A truly outstanding year for British Film – afterthoughts on the winners of the 2013 BAFTA Awards

2013 has been a truly outstanding year for film, and British film in particular. The BAFTAs are evidence of this, nominating brilliant British films such as Les Misérables, Anna Karenina and Skyfall amongst others.

I was overjoyed by a few of the winners, including Anne Hathaway (who was bound to win after her breathtaking performance as the fragile Fontaine in Les Misérables), and Christoph Waltz who absolutely deserved the award he won for Django Unchained.

Daniel Day Lewis is another actor I was thoroughly pleased won an award. His performance as the compassionate Abraham Lincoln was outstanding, and I’m not all that familiar with his films, but I am going to make an effort to see more of them based on how much I loved his acting in Lincoln.

Anna Karenina won a few awards, but unfortunately not as many as I would have liked. I loved its cinematography and definitely thought it should have won over Life of Pi. Although Anna Karenina did have a few moments where
the characters, Keira Knightley in particular, had a sickly yellow skin tone, and so the lighting may have been a bit off as it didn’t look all that great, it is still worthy of a cinematography award, especially the way in which it engages with the choreographed dancing in the ballroom scene, sweeping around the characters with the same elegance that made the ballroom scene of Beauty And The Beast (1991) so memorable. There was also a random use of a cantered angle that seemed a little out of place and so for that reason, I’m not surprised it didn’t win the cinematography award.
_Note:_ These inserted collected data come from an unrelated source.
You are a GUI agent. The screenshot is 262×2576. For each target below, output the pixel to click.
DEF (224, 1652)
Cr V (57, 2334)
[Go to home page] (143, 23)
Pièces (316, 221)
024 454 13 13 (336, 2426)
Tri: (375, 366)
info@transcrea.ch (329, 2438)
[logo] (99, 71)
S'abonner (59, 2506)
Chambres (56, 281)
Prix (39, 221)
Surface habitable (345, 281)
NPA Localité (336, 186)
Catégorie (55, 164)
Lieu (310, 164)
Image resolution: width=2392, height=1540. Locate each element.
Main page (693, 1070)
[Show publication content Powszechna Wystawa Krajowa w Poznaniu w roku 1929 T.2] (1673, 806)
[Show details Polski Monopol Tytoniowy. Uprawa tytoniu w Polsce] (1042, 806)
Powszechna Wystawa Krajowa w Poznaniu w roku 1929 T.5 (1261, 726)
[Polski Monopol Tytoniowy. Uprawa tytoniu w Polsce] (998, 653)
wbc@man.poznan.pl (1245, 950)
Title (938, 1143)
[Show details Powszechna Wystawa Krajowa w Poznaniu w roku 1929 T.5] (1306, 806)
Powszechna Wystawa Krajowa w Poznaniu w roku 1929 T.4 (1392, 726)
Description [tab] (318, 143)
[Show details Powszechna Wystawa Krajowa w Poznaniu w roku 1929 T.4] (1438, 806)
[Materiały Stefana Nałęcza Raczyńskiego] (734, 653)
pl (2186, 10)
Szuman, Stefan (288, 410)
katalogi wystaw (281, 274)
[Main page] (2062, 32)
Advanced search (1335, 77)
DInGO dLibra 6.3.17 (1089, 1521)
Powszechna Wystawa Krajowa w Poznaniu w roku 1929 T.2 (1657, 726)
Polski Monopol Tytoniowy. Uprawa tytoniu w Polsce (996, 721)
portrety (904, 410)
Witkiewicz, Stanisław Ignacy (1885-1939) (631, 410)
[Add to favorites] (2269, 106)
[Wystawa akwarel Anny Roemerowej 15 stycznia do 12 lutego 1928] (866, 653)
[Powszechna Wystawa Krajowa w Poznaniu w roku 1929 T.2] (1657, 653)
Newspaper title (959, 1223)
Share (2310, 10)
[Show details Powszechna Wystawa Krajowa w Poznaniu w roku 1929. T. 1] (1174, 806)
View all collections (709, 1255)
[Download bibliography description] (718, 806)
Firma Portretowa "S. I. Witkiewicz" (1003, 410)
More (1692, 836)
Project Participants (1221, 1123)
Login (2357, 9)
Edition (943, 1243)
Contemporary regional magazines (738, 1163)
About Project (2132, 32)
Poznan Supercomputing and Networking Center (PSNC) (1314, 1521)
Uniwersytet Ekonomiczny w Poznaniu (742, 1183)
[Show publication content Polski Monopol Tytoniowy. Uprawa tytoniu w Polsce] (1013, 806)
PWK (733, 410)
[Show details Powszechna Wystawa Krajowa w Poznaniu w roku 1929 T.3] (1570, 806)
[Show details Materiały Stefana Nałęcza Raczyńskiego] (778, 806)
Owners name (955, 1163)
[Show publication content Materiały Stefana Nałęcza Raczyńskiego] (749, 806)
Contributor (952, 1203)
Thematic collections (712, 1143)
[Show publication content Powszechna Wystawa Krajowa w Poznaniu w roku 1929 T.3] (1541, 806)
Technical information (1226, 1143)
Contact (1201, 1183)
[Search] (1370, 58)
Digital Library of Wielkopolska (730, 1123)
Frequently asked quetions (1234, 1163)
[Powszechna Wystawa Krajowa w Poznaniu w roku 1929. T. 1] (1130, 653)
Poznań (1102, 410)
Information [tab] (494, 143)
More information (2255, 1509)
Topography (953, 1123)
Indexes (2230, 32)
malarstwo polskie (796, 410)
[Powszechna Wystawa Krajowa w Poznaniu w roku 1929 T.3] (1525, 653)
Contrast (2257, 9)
I thought Argo won far more awards than it should have done. And although I would have loved for Great Expectations to win an award for best costume, I thought Anna Karenina was truly deserving of that award as Jacqueline Durran’s costumes were absolutely stunning, making me notalgic for an era long gone by.

I’m still getting over the surprise of Anna Karenina not being nominated for a best adapted screenplay award, considering Tolstoy’s novel is such a well-loved classic. Les Misérables should have also been nominated for this award. I love Victor Hugo and perhaps it is because the film was adapted primarily for an opera or because it is all singing perhaps, that it was robbed of this award nomination.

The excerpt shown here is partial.